¿Estoy listo para correr un maratón?
Aunque las carreras de 10K tienen su encanto, y por eso son cada vez más populares en nuestras ciudades, completar un maratón está cubierto de un halo mágico, ese que le otorga el hecho de que estamos corriendo más allá de nuestros límites. Como menciona Tim Noakes, nuestro cuerpo pareciera estar diseñado para correr hasta 32 kilómetros, o por lo menos hasta esa distancia llegan nuestras reservas de glucógeno y al sobrepasarla nos exponemos a la temida “pared”.
Recordemos que la mítica distancia a la que llamamos maratón es exactamente 42,195 kilómetros. Este no es cualquier reto por eso, antes de decidirte a correr tu primer 42K, hay una lista de cosas que debes verificar:
Lo imprescindible
1. ¿Gozo de buena salud? Hazte un chequeo médico que indique que puedes realizar un esfuerzo de esa naturaleza. Algunos maratones como París ya lo exigen como requisito de inscripción.

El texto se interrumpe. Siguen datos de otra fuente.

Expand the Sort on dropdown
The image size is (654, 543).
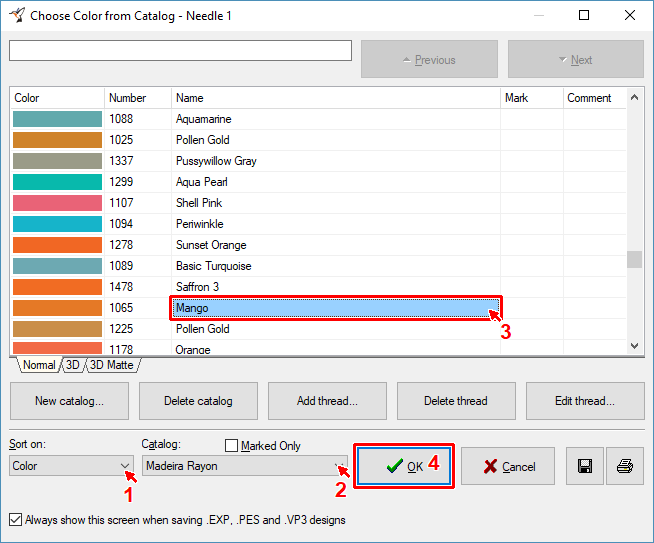[x=125, y=465]
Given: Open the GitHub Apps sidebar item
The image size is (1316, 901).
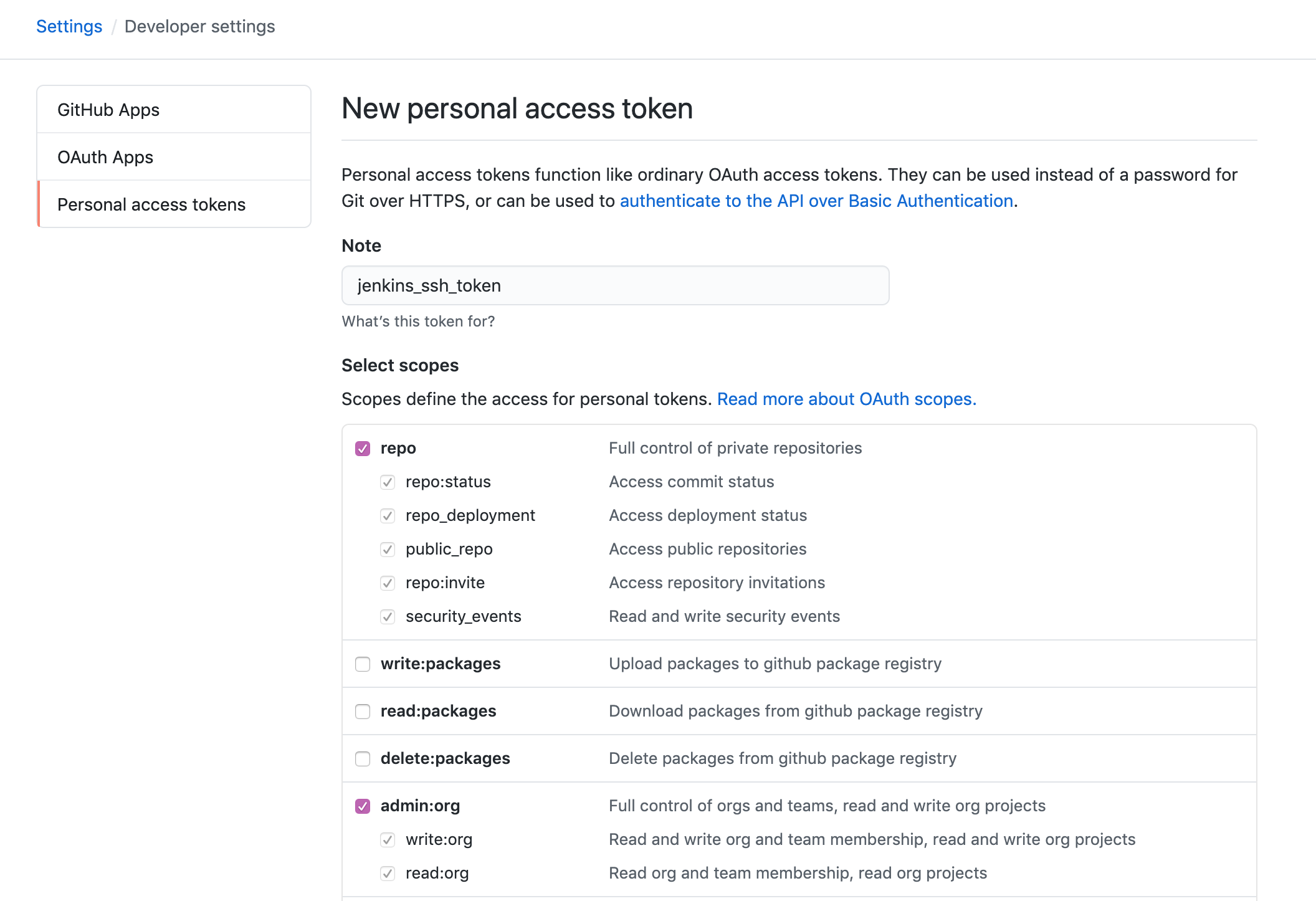Looking at the screenshot, I should (x=108, y=110).
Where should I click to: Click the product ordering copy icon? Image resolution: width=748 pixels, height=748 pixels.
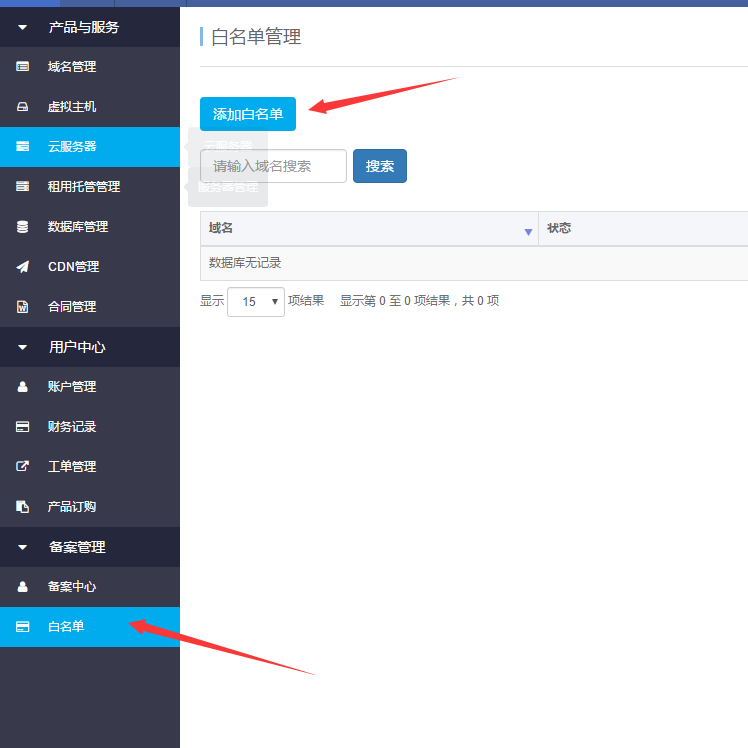tap(23, 507)
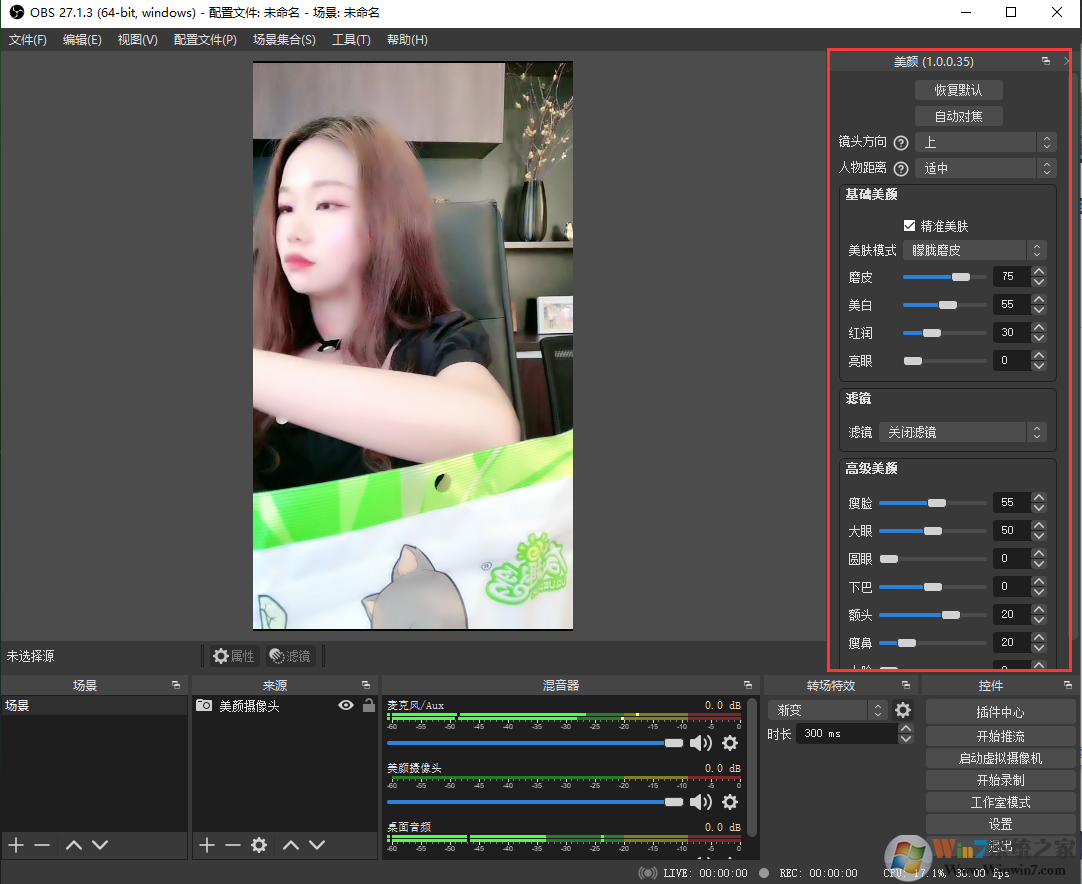Add a new source with plus icon

(x=206, y=845)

2. ¿Tengo la base necesaria? Antes de comenzar con un plan de entrenamiento formal, que debería tener unas 20 semanas, es recomendable que tengas al menos seis meses ininterrumpidos corriendo con una base regular. No te apresures si no estás listo. Gana experiencia con carreras de 10 y 21 kilómetros.
3. ¿Uso el calzado adecuado? Elije un calzado que se ajuste a las características de tu pisada, buscando ayuda en una tienda especializada o en un médico deportivo con experiencia en corredores.
Lo necesario
4. ¿Tengo clara mi meta para ese primer maratón? Lo ideal es que en el primer maratón la meta sea terminar. No te presiones innecesariamente. Si quieres una referencia de tiempo no la bases en deseos sino en tiempos realizados en distancias menores, como 10 o 21 kilómetros.
5. ¿Tengo la fuerza necesaria? Un acondicionamiento físico adecuado minimizará los riesgos a lesionarte, por lo que es conveniente que destines al menos dos días a la semana para ir al gimnasio. No te olvides también de realizar ejercicios de balance.
6. ¿Me alimento adecuadamente? Es importante que tengas una buena alimentación, balanceada y que cubra tus requerimientos energéticos. Considera un plan de hidratación no sólo para el evento sino para los entrenamientos.
Si la respuesta a estas interrogantes es afirmativa, entonces pareciera que ya estás preparado para asumir un reto de este tamaño. Sólo falta que te preguntes si tienes la motivación necesaria para hacerlo, recuerda que lo más fácil de esto probablemente sea la carrera y lo más exigente las semanas de arduo entrenamiento. Lo más importante, que lo disfrutes.